Transcribe the following data line for line, with no changes.

Pointing data for text and elements:
* * * * * * *
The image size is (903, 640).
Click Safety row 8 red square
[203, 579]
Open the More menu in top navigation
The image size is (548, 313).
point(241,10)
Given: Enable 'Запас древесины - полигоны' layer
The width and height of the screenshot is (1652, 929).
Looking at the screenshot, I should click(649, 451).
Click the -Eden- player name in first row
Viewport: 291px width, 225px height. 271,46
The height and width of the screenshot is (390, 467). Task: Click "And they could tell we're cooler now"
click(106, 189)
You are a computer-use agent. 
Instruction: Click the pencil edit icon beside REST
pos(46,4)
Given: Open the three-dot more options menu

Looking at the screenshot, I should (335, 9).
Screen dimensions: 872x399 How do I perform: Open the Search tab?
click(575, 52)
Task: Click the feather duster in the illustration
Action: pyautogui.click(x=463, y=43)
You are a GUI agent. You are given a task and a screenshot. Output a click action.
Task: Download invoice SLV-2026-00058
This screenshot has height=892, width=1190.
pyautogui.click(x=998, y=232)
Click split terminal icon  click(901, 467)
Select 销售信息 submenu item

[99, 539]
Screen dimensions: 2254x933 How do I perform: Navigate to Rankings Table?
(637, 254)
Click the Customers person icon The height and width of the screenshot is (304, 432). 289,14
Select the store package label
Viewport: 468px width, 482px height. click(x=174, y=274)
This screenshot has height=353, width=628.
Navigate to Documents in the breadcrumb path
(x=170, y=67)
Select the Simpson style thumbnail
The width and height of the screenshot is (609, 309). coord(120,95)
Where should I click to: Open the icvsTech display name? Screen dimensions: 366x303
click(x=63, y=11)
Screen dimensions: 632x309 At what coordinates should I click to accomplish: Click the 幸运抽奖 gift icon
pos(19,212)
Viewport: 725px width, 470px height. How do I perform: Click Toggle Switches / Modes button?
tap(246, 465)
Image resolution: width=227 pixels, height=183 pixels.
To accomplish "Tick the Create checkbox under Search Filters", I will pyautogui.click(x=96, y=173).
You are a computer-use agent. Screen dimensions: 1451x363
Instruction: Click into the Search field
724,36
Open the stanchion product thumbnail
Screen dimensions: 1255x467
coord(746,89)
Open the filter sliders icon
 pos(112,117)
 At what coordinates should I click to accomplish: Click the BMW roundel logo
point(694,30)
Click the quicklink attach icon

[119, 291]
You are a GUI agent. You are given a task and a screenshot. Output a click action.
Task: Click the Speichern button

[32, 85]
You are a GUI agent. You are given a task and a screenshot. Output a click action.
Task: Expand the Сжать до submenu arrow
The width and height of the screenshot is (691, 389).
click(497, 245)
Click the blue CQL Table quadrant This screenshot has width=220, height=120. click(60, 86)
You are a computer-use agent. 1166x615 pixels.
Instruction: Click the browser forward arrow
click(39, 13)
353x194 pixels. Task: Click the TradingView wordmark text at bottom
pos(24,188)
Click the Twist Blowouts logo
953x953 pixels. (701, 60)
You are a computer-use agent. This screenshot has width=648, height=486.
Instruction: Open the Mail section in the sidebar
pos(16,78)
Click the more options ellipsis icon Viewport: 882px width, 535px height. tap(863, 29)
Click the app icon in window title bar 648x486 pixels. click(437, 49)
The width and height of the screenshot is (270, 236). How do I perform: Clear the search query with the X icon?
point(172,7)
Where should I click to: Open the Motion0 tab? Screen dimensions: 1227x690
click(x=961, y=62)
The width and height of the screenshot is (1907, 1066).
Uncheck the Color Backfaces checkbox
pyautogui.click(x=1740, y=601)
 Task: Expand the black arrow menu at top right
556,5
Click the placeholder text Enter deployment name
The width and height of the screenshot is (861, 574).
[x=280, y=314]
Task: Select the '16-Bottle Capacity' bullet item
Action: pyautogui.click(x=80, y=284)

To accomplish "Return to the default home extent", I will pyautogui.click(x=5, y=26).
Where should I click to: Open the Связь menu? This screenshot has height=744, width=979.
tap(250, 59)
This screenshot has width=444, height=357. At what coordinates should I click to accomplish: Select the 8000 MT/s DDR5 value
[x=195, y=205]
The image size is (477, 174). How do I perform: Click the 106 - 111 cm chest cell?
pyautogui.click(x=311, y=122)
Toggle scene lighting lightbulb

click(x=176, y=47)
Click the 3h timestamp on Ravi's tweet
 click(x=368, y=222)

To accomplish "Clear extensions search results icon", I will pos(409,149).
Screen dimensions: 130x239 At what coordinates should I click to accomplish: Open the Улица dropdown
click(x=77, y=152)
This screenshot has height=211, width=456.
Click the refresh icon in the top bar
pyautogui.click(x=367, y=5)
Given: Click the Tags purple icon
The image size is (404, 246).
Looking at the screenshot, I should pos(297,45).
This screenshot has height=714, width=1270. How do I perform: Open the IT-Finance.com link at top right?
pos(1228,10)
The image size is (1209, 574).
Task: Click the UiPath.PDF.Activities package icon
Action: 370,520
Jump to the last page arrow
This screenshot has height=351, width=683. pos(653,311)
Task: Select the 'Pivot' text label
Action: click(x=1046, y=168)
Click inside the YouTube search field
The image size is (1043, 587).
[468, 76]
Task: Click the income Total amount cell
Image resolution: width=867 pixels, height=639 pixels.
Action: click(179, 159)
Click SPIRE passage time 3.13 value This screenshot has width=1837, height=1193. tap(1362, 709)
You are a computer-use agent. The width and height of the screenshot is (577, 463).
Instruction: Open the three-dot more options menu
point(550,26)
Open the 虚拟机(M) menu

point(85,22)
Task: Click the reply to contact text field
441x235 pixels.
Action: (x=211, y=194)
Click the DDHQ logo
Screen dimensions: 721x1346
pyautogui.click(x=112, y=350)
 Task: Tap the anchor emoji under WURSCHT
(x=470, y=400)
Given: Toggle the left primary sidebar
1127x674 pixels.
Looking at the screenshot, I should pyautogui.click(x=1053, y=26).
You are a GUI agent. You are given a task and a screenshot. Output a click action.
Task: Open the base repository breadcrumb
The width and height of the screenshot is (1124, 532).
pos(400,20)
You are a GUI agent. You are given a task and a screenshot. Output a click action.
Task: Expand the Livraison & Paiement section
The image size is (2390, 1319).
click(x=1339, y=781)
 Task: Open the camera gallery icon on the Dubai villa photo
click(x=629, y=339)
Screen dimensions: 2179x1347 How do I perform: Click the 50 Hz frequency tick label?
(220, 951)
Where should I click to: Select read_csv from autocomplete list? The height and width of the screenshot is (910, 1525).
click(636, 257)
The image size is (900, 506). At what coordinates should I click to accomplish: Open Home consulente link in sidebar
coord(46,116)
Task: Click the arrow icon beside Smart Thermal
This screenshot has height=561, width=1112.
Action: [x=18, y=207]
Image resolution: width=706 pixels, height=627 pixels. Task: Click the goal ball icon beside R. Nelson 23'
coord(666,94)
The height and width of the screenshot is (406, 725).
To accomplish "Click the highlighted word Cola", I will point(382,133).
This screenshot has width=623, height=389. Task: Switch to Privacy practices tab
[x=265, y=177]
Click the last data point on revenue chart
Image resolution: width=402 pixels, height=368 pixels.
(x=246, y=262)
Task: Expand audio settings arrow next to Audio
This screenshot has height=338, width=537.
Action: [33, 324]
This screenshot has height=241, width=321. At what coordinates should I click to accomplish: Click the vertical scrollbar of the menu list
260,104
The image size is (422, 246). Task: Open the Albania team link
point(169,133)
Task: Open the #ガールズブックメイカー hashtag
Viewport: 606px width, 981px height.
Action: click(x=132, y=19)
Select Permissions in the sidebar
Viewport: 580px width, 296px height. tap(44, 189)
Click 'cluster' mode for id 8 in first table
* * * * * * *
## Task response
The image size is (903, 640).
Click Safety row 8 red square
[203, 579]
Open the More menu in top navigation
The image size is (548, 313).
point(241,10)
Given: Enable 'Запас древесины - полигоны' layer
The width and height of the screenshot is (1652, 929).
Looking at the screenshot, I should click(649, 451).
Click the -Eden- player name in first row
Viewport: 291px width, 225px height. 271,46
The height and width of the screenshot is (390, 467). Task: Click "And they could tell we're cooler now"
click(106, 189)
You are a computer-use agent. 
Instruction: Click the pencil edit icon beside REST
pos(46,4)
Given: Open the three-dot more options menu

Looking at the screenshot, I should (335, 9).
Screen dimensions: 872x399 How do I perform: Open the Search tab?
click(575, 52)
Task: Click the feather duster in the illustration
Action: pyautogui.click(x=463, y=43)
You are a GUI agent. You are given a task and a screenshot. Output a click action.
Task: Download invoice SLV-2026-00058
This screenshot has height=892, width=1190.
pyautogui.click(x=998, y=232)
Click split terminal icon  click(901, 467)
Select 销售信息 submenu item

[99, 539]
Screen dimensions: 2254x933 How do I perform: Navigate to Rankings Table?
(637, 254)
Click the Customers person icon The height and width of the screenshot is (304, 432). 289,14
Select the store package label
Viewport: 468px width, 482px height. click(x=174, y=274)
This screenshot has height=353, width=628.
Navigate to Documents in the breadcrumb path
(x=170, y=67)
Select the Simpson style thumbnail
The width and height of the screenshot is (609, 309). coord(120,95)
Where should I click to: Open the icvsTech display name? Screen dimensions: 366x303
click(x=63, y=11)
Screen dimensions: 632x309 At what coordinates should I click to accomplish: Click the 幸运抽奖 gift icon
pos(19,212)
Viewport: 725px width, 470px height. How do I perform: Click Toggle Switches / Modes button?
tap(246, 465)
Image resolution: width=227 pixels, height=183 pixels.
To accomplish "Tick the Create checkbox under Search Filters", I will pyautogui.click(x=96, y=173).
You are a computer-use agent. Screen dimensions: 1451x363
Instruction: Click into the Search field
724,36
Open the stanchion product thumbnail
Screen dimensions: 1255x467
coord(746,89)
Open the filter sliders icon
 pos(112,117)
 At what coordinates should I click to accomplish: Click the BMW roundel logo
point(694,30)
Click the quicklink attach icon

[119, 291]
You are a GUI agent. You are given a task and a screenshot. Output a click action.
Task: Click the Speichern button

[32, 85]
You are a GUI agent. You are given a task and a screenshot. Output a click action.
Task: Expand the Сжать до submenu arrow
The width and height of the screenshot is (691, 389).
click(497, 245)
Click the blue CQL Table quadrant This screenshot has width=220, height=120. click(60, 86)
You are a computer-use agent. 1166x615 pixels.
Instruction: Click the browser forward arrow
click(39, 13)
353x194 pixels. Task: Click the TradingView wordmark text at bottom
pos(24,188)
Click the Twist Blowouts logo
953x953 pixels. (701, 60)
You are a computer-use agent. This screenshot has width=648, height=486.
Instruction: Open the Mail section in the sidebar
pos(16,78)
Click the more options ellipsis icon Viewport: 882px width, 535px height. tap(863, 29)
Click the app icon in window title bar 648x486 pixels. click(437, 49)
The width and height of the screenshot is (270, 236). How do I perform: Clear the search query with the X icon?
point(172,7)
Where should I click to: Open the Motion0 tab? Screen dimensions: 1227x690
click(x=961, y=62)
The width and height of the screenshot is (1907, 1066).
Uncheck the Color Backfaces checkbox
pyautogui.click(x=1740, y=601)
 Task: Expand the black arrow menu at top right
556,5
Click the placeholder text Enter deployment name
The width and height of the screenshot is (861, 574).
[x=280, y=314]
Task: Select the '16-Bottle Capacity' bullet item
Action: pyautogui.click(x=80, y=284)

To accomplish "Return to the default home extent", I will pyautogui.click(x=5, y=26).
Where should I click to: Open the Связь menu? This screenshot has height=744, width=979.
tap(250, 59)
This screenshot has width=444, height=357. At what coordinates should I click to accomplish: Select the 8000 MT/s DDR5 value
[x=195, y=205]
The image size is (477, 174). How do I perform: Click the 106 - 111 cm chest cell?
pyautogui.click(x=311, y=122)
Toggle scene lighting lightbulb

click(x=176, y=47)
Click the 3h timestamp on Ravi's tweet
 click(x=368, y=222)

To accomplish "Clear extensions search results icon", I will pos(409,149).
Screen dimensions: 130x239 At what coordinates should I click to accomplish: Open the Улица dropdown
click(x=77, y=152)
This screenshot has height=211, width=456.
Click the refresh icon in the top bar
pyautogui.click(x=367, y=5)
Given: Click the Tags purple icon
The image size is (404, 246).
Looking at the screenshot, I should pos(297,45).
This screenshot has height=714, width=1270. How do I perform: Open the IT-Finance.com link at top right?
pos(1228,10)
The image size is (1209, 574).
Task: Click the UiPath.PDF.Activities package icon
Action: 370,520
Jump to the last page arrow
This screenshot has height=351, width=683. pos(653,311)
Task: Select the 'Pivot' text label
Action: click(x=1046, y=168)
Click inside the YouTube search field
The image size is (1043, 587).
[468, 76]
Task: Click the income Total amount cell
Image resolution: width=867 pixels, height=639 pixels.
Action: click(179, 159)
Click SPIRE passage time 3.13 value This screenshot has width=1837, height=1193. tap(1362, 709)
You are a computer-use agent. The width and height of the screenshot is (577, 463).
Instruction: Open the three-dot more options menu
point(550,26)
Open the 虚拟机(M) menu

point(85,22)
Task: Click the reply to contact text field
441x235 pixels.
Action: (x=211, y=194)
Click the DDHQ logo
Screen dimensions: 721x1346
pyautogui.click(x=112, y=350)
 Task: Tap the anchor emoji under WURSCHT
(x=470, y=400)
Given: Toggle the left primary sidebar
1127x674 pixels.
Looking at the screenshot, I should pyautogui.click(x=1053, y=26).
You are a GUI agent. You are given a task and a screenshot. Output a click action.
Task: Open the base repository breadcrumb
The width and height of the screenshot is (1124, 532).
pos(400,20)
You are a GUI agent. You are given a task and a screenshot. Output a click action.
Task: Expand the Livraison & Paiement section
The image size is (2390, 1319).
click(x=1339, y=781)
 Task: Open the camera gallery icon on the Dubai villa photo
click(x=629, y=339)
Screen dimensions: 2179x1347 How do I perform: Click the 50 Hz frequency tick label?
(220, 951)
Where should I click to: Select read_csv from autocomplete list? The height and width of the screenshot is (910, 1525).
click(636, 257)
The image size is (900, 506). At what coordinates should I click to accomplish: Open Home consulente link in sidebar
coord(46,116)
Task: Click the arrow icon beside Smart Thermal
This screenshot has height=561, width=1112.
Action: [x=18, y=207]
Image resolution: width=706 pixels, height=627 pixels. Task: Click the goal ball icon beside R. Nelson 23'
coord(666,94)
The height and width of the screenshot is (406, 725).
To accomplish "Click the highlighted word Cola", I will point(382,133).
This screenshot has width=623, height=389. Task: Switch to Privacy practices tab
[x=265, y=177]
Click the last data point on revenue chart
Image resolution: width=402 pixels, height=368 pixels.
(x=246, y=262)
Task: Expand audio settings arrow next to Audio
This screenshot has height=338, width=537.
Action: [33, 324]
This screenshot has height=241, width=321. At what coordinates should I click to accomplish: Click the vertical scrollbar of the menu list
260,104
The image size is (422, 246). Task: Open the Albania team link
point(169,133)
Task: Open the #ガールズブックメイカー hashtag
Viewport: 606px width, 981px height.
Action: click(x=132, y=19)
Select Permissions in the sidebar
Viewport: 580px width, 296px height. tap(44, 189)
Click 'cluster' mode for id 8 in first table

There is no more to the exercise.